> [What to work on]:
Below are entries; copy exactly the lines from the one with "Task: Select the 分时 chart tab" through the one with "Given: Click the blue Done button", both included, and leave out the rest.

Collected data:
----------------

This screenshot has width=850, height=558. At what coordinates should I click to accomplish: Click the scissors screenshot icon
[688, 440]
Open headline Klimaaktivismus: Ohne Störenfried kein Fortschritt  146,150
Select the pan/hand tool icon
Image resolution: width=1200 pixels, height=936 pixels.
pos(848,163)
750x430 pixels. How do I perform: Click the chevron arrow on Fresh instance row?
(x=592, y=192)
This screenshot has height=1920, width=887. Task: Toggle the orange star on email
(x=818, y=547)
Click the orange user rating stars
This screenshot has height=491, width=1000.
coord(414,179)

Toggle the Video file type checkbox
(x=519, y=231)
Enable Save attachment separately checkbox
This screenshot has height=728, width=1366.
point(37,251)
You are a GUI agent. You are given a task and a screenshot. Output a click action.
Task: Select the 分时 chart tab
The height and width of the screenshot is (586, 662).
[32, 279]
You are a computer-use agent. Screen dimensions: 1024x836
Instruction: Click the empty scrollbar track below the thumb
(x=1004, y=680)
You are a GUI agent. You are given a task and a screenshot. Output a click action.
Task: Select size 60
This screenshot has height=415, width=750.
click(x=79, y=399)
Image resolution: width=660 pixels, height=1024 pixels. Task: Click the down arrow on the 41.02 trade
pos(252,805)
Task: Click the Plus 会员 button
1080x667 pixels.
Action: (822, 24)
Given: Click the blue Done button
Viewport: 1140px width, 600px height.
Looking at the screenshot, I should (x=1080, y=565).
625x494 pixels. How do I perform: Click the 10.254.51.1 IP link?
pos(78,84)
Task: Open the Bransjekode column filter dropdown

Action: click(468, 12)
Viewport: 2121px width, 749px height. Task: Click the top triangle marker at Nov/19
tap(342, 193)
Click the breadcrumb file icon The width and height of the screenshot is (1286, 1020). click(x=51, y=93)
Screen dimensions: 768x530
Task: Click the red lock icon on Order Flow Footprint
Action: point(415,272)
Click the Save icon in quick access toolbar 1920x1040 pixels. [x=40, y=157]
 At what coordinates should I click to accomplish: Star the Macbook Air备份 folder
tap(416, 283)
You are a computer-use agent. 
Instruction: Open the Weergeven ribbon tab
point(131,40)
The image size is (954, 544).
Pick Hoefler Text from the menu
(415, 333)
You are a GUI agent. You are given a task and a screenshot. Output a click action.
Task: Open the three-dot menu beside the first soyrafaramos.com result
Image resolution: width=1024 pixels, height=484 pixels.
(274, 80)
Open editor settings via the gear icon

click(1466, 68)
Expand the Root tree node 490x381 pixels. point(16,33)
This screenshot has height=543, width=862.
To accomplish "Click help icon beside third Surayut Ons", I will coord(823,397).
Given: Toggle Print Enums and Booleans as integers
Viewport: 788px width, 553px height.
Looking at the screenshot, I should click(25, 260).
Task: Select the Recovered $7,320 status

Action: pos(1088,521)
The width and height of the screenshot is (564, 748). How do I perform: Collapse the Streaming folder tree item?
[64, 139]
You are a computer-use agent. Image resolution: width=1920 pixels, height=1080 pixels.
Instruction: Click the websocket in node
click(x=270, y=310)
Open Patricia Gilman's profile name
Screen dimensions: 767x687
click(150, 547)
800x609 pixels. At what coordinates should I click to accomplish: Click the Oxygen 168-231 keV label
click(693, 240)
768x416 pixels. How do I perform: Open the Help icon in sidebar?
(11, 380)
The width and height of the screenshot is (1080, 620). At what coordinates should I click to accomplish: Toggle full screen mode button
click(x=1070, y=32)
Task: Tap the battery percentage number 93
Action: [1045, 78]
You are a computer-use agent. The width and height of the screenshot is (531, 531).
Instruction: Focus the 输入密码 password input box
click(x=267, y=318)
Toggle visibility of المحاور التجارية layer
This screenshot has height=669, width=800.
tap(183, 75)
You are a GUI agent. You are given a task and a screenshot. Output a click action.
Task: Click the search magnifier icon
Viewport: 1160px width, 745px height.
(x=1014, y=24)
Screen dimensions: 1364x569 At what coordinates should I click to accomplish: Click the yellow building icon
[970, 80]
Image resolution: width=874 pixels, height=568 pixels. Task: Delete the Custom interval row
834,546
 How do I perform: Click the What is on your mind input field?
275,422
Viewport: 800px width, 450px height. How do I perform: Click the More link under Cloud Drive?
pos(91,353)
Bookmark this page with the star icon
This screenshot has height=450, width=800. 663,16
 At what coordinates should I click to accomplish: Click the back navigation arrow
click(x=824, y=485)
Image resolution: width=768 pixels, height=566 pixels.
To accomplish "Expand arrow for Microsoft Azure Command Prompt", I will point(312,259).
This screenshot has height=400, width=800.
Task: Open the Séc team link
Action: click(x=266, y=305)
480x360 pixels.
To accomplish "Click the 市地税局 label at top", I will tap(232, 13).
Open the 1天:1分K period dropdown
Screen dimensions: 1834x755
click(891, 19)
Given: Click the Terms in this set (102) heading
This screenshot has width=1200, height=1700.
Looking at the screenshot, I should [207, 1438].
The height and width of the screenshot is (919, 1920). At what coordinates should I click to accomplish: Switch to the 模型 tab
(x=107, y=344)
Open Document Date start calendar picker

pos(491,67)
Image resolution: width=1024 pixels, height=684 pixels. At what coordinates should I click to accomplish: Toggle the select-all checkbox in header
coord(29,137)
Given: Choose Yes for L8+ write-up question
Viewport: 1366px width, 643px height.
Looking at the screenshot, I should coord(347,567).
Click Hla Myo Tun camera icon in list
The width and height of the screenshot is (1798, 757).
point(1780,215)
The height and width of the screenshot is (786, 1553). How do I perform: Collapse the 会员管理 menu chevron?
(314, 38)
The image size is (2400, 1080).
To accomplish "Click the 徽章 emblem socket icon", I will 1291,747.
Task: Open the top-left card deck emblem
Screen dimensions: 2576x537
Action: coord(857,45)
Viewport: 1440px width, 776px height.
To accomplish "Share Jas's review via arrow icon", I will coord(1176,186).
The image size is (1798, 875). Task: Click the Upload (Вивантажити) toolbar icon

----------------

> [Response to this exercise]:
Task: Select the 分时 chart tab
The height and width of the screenshot is (586, 662).
[32, 279]
You are a computer-use agent. Screen dimensions: 1024x836
Instruction: Click the empty scrollbar track below the thumb
(x=1004, y=680)
You are a GUI agent. You are given a task and a screenshot. Output a click action.
Task: Select size 60
This screenshot has height=415, width=750.
click(x=79, y=399)
Image resolution: width=660 pixels, height=1024 pixels. Task: Click the down arrow on the 41.02 trade
pos(252,805)
Task: Click the Plus 会员 button
1080x667 pixels.
Action: (822, 24)
Given: Click the blue Done button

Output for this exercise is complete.